Saturday, April 30, 2005

Radical Islam, Sharia, and Human Rights

The Center for Religious Freedom at Freedom House has published a study of the spread of radical Islam; Radical Islam's Rules: The Worldwide Spread of Extreme Shari'a Law. The book describes the impact on human rights and democracy when states adopt a starkly repressive version of Islamic law or extreme Shari'a. Propagated largely by the regimes of Saudi Arabia and Iran, extreme Shari'a rule has spread over the last quarter century to a number of regionally influential countries in the Middle East, Africa, and Asia.

Radical Islam's Rules documents effects of extreme Shari'a on human rights that are far more serious than the punishments of amputation and stoning that receive most international critical analysis. In practice, the status of women, the criminal code, religious freedom, the judicial system, educational systems, and the economy are all expected to conform to a purported seventh century model. However, the greatest danger of these laws is to democratic principles and systems themselves. Since their advocates assert they are divine, the laws cannot be debated or subordinated by man-made constitutions, legislative limits, or popular referenda.
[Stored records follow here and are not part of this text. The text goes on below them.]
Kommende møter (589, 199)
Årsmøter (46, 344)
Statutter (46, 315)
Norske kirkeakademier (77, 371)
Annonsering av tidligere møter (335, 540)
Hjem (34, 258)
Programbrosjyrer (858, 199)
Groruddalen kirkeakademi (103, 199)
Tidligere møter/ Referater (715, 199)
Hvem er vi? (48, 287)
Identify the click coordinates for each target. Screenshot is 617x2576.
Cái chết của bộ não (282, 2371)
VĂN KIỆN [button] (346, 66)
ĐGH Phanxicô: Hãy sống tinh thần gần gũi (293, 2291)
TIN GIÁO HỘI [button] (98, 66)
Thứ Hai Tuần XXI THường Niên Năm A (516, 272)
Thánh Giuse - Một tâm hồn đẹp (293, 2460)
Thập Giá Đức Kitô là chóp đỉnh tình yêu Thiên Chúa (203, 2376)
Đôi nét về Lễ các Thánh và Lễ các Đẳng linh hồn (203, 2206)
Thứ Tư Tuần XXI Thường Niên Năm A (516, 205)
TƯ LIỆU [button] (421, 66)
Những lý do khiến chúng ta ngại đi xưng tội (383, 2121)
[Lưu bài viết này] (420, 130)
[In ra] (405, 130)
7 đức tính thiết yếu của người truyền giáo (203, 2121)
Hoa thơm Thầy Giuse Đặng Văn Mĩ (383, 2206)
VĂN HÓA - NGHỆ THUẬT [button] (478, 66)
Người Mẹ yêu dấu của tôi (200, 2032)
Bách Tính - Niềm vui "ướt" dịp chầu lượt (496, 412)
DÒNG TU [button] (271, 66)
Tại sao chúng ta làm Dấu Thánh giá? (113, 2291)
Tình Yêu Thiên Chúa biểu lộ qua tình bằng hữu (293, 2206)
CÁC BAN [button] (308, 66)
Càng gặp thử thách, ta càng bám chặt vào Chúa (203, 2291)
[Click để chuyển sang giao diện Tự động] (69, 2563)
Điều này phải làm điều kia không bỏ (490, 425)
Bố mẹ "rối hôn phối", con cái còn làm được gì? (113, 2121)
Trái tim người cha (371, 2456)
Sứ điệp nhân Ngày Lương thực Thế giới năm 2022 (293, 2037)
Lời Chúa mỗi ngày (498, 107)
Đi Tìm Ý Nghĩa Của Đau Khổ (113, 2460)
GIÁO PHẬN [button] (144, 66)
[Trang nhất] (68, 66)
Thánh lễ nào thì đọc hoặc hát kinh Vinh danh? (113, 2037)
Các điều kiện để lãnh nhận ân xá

In the countries surveyed, state imposition of extreme Shari'a is characterized by a lack of due process, stemming from vague and haphazard laws, untrained judges, and extrajudicial enforcement; cruel and unusual punishments, such as amputation, the removal of eyes, stoning, and crucifixion; the denial of equal rights under law to women, who are reduced to second-class status in marriage, divorce, and inheritance, and are denied full civil and political rights, equal education and employment opportunities, and equal treatment under the law. Rape and other forms of sexual exploitation often go unpunished due to rules of evidence that give women's legal testimony less weight than men's; the denial of equal rights under law to non-Muslims, making them second class citizens and worse, nonpersons without legal protection, sometimes even from extra judicial killing. Non-Muslims are denied full civil and political rights, particularly regarding religious freedom, and are discriminated against in state education and employment and under rules of evidence; the state enforcement of blasphemy or apostasy laws that can carry the death penalty against Muslims who are not part of the dominant group, who dissent from the state-imposed version of Islam, or who criticize the government's policies; weak or non-existent democratically elected legislatures, whose power is negated by un-elected religious authorities officially responsible for voiding laws that they deem to be inconsistent with Shari'a; and denial of religious freedom to individuals, particularly those who are Muslim, through blasphemy and apostasy laws that punish dissent and debate.